Satellite Earth observation market estimated to reach a global value of US$7.88 billion by 2030
The launch of New Zealand Satellite Imagery Marketplace coincides with the commercial advancement of technology and the inevitable need for innovation in progressing the transcendence to low carbon economy, as per Critchlow Geospatial Group Managing Director, Steve Critchlow. To offer the widest selection of satellite services currently accessible, Critchlow Geospatial painstakingly hand-selected each vendor in the Marketplace. Maxar, NTT Data, Pixxel, SI Imaging, Head Aerospace, Capella Space, Satellogic, and SpaceWill are some of the current suppliers.

Satellite imagery today is not just confined to high-resolution high imagery either. In addition to Synthetic Aperture Radar (SAR), which can see through clouds, smoke, and nighttime darkness, it now has multi (and hyper) spectral capabilities that can discern between materials on the Earth’s surface.

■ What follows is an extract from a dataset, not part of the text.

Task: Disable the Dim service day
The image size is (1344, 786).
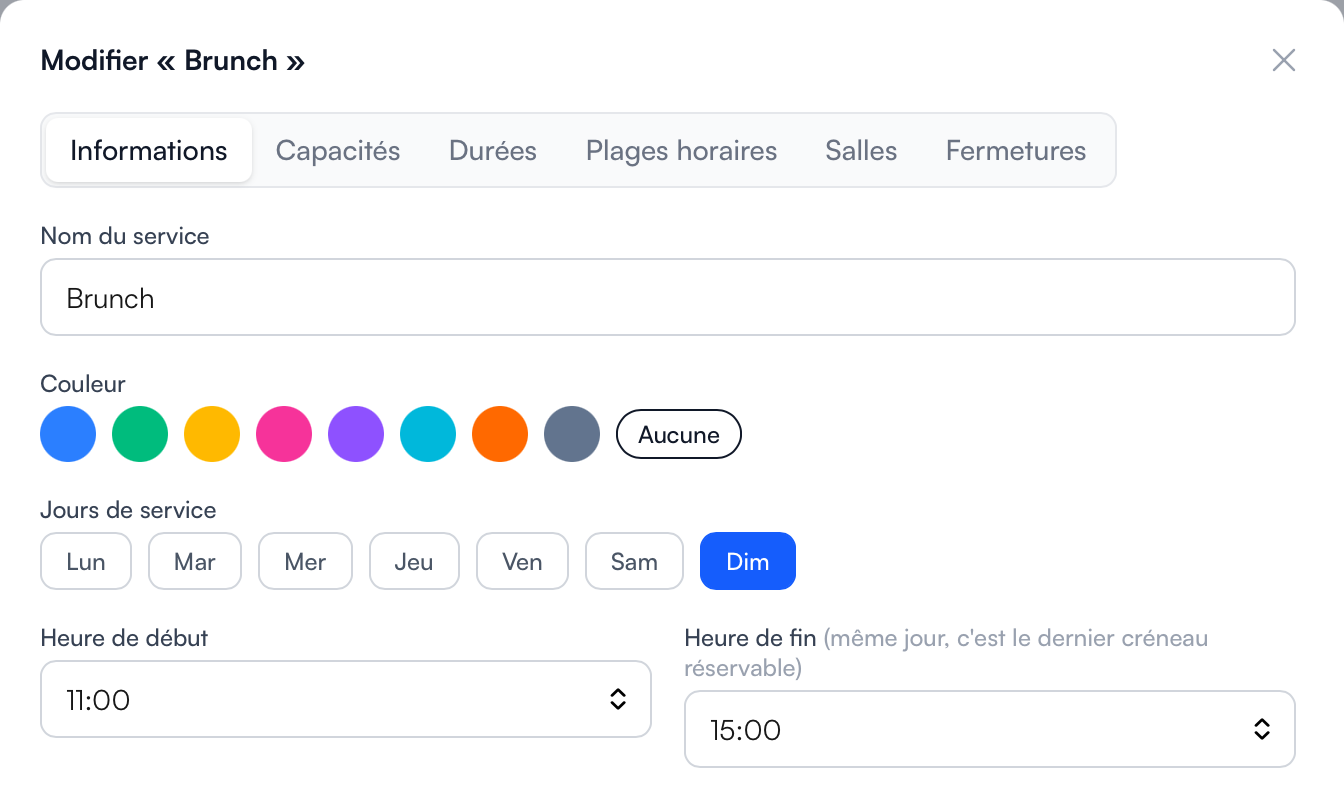Action: coord(748,561)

The Marketplace will greatly simplify access to satellite imagery for agritech, farmers, horticulturists, planners, engineers, and GIS specialists who support those industries by providing flexible new business models around the licences for software and data. These models are frequently web-based and self-service subscription models.

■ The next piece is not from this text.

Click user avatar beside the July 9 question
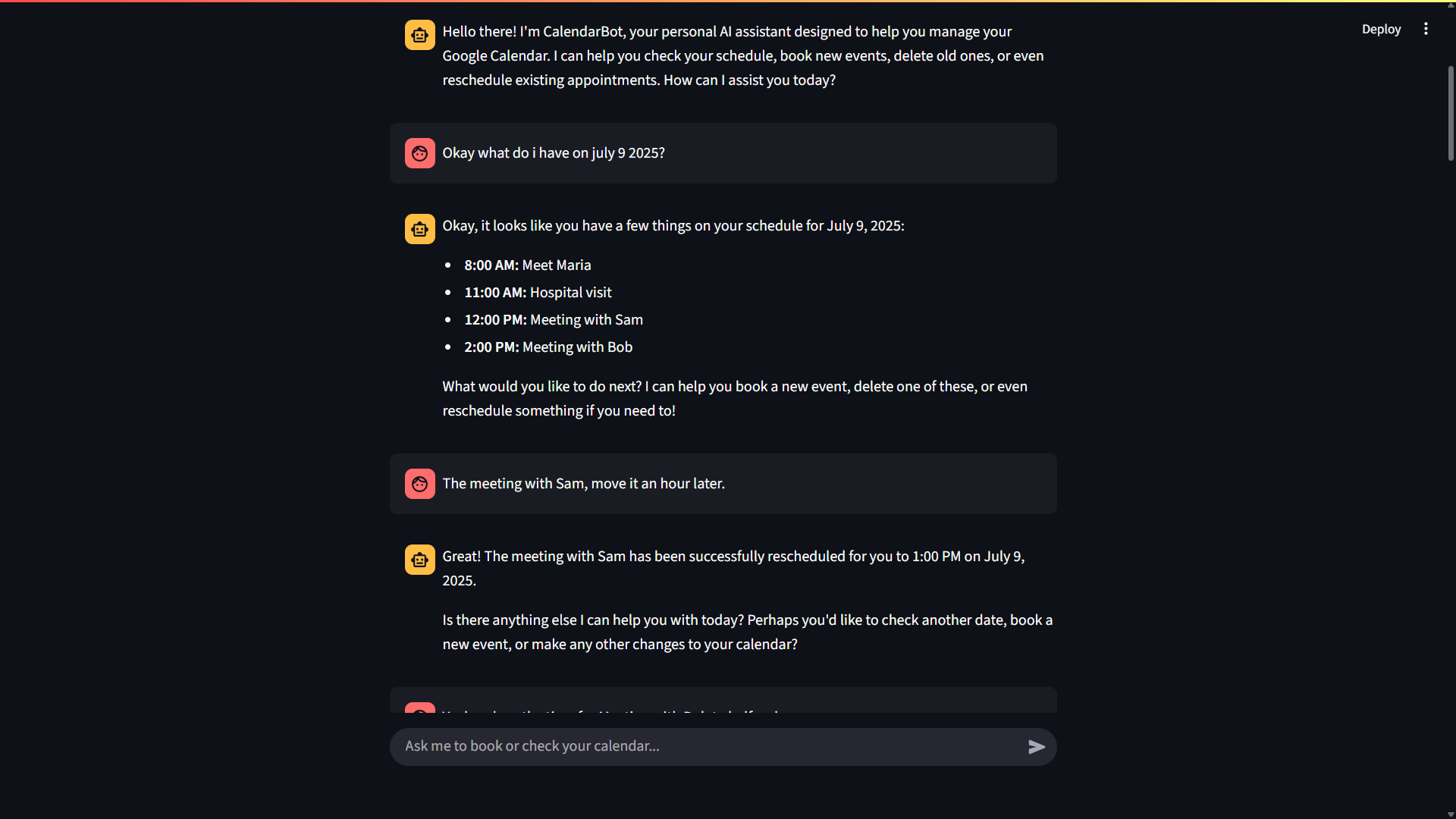 [419, 153]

“Earth observation via satellite imagery and its derived data is at the forefront of green policy and the shift to low carbon activity and emissions reduction. As part of a low carbon strategy, it will help organisations reduce their emissions and enable them to achieve their Net Zero targets much more expediently,” says Critchlow.

Use of next-generation satellite imagery and the data obtained from it will assist virtually every economic sector in New Zealand, with the satellite Earth observation market estimated to reach a global value of US$7.88 billion by 2030. The New Zealand Satellite Imagery Marketplace will make it possible for this ground-breaking and crucial technology to be adopted more quickly.